The letter was sent for the record of a House Financial Services subcommittee on capital markets and government sponsored enterprises hearing dealing with legislative proposals to enhance capital formation and reduce regulatory burdens.
"Credit unions exist to promote thrift and provide access to credit to their members," Nussle wrote. "Ensuring our small businesses have access to the capital they need so they can meet customer demand and grow their businesses is a priority for credit unions; in fact, it is central to the mission Congress has given credit unions."
Nussle highlighted credit unions' role in the economy, "in good times and bad," demonstrating how credit unions increased lending during the financial crisis, all while banks pulled back their lending activities.

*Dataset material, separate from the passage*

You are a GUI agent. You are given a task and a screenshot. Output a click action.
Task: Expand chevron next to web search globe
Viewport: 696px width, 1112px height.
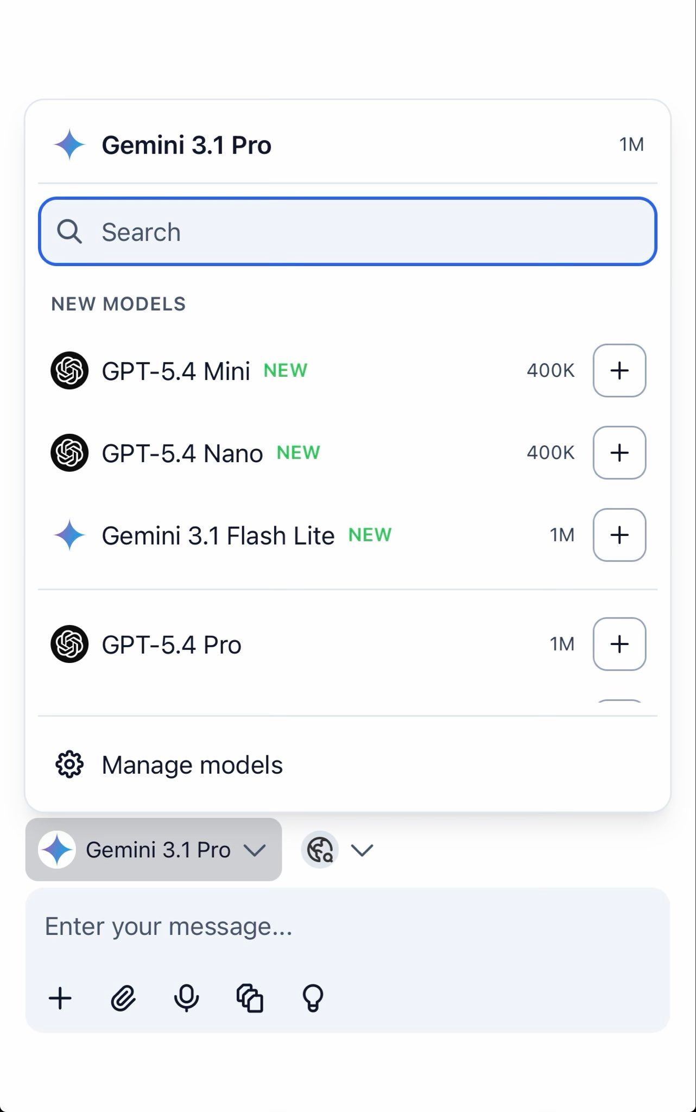[362, 850]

Nussle also outlined a number of ways reducing regulatory burden on credit unions can help increase capital formation in the letter. These include:
Allowing credit unions to lend beyond the 12.25% of assets cap on member business lending. Nussle pointed out that many credit unions are rapidly approaching the cap, while others choose not to engage in business lending within their communities because of the cap. CUNA's research suggests that expanding the cap to 27.5% of assets could result in an additional $16 billion to small businesses in the first year, helping to create more than 150,000 new jobs;
Changing the policy that credit union loans for one one- to four-unit non-owner occupied residential properties are classified as member business loans, thus counting against the cap. The same loans made by banks are counted as residential. Nussle said changing this policy would spur additional investment in affordable rental properties; and
- Allowing credit unions to raise capital through others ways than retained earnings. Nussle said that if credit unions has the operational flexibility to meet capital demands through supplemental capital they could serve more members and small businesses through more efficient capital deployment.